┏━━
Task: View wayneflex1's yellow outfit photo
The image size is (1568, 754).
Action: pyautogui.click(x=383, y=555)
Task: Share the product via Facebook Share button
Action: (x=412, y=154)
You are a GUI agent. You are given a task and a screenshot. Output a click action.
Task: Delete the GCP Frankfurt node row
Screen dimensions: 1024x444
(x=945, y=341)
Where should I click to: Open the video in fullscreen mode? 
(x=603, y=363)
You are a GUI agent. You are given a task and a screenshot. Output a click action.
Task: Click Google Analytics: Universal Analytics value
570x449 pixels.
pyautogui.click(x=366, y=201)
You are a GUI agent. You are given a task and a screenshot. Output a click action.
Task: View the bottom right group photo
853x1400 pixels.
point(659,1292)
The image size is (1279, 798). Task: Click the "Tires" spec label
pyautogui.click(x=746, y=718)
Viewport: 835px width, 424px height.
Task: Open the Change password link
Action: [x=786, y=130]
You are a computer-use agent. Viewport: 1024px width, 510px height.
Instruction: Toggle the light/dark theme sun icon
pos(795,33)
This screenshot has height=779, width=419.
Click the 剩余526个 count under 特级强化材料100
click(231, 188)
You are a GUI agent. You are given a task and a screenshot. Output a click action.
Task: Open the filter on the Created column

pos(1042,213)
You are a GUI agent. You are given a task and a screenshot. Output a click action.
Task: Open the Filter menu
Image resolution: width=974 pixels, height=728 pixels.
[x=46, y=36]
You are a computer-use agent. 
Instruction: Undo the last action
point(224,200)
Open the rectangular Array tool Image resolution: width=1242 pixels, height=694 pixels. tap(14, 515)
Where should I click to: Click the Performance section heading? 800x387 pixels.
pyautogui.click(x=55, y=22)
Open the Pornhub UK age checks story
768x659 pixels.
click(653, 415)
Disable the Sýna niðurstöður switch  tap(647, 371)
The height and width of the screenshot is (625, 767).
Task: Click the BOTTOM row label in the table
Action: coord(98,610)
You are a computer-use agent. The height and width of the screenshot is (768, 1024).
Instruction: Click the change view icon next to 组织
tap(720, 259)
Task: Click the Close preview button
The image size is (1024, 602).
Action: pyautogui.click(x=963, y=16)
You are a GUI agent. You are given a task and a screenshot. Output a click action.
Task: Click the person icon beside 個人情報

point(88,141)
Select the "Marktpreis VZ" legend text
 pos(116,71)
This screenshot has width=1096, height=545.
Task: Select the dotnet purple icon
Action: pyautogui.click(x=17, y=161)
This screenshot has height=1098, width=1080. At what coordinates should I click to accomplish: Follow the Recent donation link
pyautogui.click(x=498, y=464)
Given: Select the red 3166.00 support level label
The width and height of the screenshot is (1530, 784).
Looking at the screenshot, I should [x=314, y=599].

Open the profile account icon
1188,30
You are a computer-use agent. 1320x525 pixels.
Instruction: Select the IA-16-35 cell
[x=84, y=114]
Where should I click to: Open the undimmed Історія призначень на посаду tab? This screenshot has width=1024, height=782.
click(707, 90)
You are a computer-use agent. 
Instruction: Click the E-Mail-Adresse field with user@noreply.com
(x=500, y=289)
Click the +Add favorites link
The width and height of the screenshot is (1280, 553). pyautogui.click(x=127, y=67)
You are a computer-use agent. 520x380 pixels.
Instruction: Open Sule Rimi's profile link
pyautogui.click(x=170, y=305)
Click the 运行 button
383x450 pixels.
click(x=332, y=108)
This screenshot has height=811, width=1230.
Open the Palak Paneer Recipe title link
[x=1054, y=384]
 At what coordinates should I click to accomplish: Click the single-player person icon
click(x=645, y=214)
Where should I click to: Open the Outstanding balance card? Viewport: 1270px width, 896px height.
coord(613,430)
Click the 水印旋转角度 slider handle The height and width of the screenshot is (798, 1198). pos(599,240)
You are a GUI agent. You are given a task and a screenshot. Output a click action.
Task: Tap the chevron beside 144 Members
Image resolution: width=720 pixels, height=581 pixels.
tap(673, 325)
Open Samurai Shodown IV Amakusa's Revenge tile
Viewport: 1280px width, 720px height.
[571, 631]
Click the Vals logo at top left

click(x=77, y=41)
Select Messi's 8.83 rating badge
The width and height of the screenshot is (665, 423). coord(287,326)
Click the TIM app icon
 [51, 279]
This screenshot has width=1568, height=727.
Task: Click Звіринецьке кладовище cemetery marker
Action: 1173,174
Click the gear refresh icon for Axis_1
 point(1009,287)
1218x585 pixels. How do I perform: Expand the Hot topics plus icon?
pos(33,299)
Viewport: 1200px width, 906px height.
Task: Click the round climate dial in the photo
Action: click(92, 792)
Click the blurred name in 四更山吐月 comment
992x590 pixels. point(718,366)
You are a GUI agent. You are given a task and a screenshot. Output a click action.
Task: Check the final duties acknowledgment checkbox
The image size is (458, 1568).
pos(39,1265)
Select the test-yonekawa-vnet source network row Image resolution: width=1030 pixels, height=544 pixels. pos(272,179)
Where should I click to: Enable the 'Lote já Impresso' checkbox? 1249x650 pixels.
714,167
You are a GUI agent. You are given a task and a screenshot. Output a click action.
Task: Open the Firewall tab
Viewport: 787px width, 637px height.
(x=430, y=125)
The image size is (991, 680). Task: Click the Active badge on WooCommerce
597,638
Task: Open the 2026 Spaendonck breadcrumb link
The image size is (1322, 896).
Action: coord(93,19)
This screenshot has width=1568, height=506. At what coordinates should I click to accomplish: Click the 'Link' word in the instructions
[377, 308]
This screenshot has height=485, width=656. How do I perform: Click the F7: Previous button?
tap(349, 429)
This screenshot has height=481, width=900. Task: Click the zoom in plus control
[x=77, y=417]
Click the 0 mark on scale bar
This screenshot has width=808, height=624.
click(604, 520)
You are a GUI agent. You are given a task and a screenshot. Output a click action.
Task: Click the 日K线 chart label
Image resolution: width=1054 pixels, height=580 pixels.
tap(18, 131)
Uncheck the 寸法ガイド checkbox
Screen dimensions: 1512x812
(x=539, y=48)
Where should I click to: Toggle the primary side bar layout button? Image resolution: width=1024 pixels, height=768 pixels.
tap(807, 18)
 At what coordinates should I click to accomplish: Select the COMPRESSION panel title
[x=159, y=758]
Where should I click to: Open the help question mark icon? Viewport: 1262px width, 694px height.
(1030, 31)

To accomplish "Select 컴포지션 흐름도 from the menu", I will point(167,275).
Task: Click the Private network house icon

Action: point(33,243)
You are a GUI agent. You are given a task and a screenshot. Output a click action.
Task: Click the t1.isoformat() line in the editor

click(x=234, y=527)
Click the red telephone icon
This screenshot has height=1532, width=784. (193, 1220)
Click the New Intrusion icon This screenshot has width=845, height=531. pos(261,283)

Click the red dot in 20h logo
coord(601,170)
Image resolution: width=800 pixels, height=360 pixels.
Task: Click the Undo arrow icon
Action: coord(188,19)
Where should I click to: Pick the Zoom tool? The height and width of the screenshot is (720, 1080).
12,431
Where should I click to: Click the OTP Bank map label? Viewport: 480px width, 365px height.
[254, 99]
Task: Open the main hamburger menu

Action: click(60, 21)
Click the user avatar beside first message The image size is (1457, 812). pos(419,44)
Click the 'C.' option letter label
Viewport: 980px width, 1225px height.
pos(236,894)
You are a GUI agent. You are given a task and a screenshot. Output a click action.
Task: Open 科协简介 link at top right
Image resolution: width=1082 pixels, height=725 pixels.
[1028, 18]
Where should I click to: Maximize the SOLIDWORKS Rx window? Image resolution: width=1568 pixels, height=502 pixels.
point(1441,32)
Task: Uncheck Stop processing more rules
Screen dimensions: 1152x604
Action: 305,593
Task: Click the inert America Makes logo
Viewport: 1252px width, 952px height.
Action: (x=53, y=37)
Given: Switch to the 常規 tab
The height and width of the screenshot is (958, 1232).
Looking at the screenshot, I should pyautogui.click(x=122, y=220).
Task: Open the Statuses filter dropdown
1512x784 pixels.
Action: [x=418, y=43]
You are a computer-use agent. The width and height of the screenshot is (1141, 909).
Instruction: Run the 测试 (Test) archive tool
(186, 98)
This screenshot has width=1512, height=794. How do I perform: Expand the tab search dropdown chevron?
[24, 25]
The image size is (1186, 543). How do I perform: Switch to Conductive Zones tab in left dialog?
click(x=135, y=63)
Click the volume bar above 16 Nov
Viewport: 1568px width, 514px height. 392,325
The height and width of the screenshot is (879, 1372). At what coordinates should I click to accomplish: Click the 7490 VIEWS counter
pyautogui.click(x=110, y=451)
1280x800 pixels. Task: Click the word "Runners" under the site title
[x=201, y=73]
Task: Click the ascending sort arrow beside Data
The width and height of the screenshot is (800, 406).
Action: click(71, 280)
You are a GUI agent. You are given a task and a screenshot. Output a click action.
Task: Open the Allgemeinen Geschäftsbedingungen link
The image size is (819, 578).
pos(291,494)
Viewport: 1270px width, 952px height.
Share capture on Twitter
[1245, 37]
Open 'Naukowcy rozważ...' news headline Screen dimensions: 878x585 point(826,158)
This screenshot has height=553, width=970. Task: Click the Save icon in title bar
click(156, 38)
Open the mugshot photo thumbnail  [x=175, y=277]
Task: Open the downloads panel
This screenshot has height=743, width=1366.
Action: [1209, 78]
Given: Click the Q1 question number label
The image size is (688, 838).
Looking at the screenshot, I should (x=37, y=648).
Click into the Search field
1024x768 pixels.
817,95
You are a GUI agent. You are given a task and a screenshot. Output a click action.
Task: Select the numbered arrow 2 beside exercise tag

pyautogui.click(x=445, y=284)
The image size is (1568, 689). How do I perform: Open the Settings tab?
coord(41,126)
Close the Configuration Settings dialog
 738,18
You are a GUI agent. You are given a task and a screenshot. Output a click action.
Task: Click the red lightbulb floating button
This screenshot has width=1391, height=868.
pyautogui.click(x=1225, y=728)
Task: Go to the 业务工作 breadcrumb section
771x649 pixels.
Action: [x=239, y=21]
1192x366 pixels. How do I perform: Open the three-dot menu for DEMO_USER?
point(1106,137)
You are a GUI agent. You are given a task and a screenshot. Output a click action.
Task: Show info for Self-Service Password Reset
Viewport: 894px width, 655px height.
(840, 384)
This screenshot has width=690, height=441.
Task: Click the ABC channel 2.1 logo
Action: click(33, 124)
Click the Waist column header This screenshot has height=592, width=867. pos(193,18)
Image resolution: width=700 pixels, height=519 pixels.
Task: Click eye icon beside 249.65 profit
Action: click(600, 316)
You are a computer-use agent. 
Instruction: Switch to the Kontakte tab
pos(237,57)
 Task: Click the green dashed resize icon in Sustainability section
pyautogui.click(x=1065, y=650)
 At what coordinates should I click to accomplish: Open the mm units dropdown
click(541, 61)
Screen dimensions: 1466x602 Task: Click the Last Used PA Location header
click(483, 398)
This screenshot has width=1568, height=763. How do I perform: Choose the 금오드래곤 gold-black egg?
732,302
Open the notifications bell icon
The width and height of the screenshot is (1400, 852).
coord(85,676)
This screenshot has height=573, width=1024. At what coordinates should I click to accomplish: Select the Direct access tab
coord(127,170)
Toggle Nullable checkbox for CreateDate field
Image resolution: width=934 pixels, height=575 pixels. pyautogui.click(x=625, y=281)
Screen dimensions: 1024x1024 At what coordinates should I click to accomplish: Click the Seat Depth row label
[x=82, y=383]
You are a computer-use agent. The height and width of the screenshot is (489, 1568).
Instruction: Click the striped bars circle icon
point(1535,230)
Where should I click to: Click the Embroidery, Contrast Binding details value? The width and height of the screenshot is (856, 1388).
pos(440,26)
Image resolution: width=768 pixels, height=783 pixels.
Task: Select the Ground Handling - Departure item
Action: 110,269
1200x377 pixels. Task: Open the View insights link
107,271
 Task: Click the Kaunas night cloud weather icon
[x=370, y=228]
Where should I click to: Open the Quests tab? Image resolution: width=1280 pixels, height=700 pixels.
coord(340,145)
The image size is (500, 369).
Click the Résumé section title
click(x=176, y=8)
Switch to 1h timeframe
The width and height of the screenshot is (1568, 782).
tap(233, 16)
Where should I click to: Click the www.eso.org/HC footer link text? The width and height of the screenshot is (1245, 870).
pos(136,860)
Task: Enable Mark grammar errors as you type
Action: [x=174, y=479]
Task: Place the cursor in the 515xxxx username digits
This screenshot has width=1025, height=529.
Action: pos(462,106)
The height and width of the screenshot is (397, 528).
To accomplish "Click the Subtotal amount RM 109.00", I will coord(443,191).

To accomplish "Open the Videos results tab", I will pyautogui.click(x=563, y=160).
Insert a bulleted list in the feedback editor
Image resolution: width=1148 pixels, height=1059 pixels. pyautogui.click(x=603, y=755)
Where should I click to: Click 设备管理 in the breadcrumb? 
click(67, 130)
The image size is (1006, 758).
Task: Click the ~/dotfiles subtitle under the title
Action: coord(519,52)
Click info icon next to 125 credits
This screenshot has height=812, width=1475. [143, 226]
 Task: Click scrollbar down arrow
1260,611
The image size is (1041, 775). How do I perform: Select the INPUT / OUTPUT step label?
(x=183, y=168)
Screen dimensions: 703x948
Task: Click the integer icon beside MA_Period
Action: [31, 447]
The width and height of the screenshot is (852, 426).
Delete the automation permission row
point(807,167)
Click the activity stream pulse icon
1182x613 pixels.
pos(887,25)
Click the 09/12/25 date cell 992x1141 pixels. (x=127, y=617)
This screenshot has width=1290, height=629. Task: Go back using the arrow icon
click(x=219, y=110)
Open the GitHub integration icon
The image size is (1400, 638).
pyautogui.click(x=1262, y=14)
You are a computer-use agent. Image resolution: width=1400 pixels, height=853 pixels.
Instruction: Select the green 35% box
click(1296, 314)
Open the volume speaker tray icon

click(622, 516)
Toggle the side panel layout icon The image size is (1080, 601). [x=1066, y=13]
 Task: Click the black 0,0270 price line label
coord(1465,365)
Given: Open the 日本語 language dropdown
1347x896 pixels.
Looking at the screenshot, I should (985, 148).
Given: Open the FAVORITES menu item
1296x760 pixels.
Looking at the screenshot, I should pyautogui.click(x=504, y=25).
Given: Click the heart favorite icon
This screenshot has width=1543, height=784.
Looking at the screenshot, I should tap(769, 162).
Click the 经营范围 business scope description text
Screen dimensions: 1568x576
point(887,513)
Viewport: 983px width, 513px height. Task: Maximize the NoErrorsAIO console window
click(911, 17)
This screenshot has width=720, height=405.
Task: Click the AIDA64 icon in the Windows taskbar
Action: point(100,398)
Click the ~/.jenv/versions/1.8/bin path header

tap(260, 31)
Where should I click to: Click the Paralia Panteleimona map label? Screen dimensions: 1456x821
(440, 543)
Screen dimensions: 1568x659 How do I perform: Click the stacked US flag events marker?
┗━━
What you are asked to do ::
Show all lines from the entries that hold "right".

Problem solution ::
Task: View the bottom right group photo
Task: Open 科协简介 link at top right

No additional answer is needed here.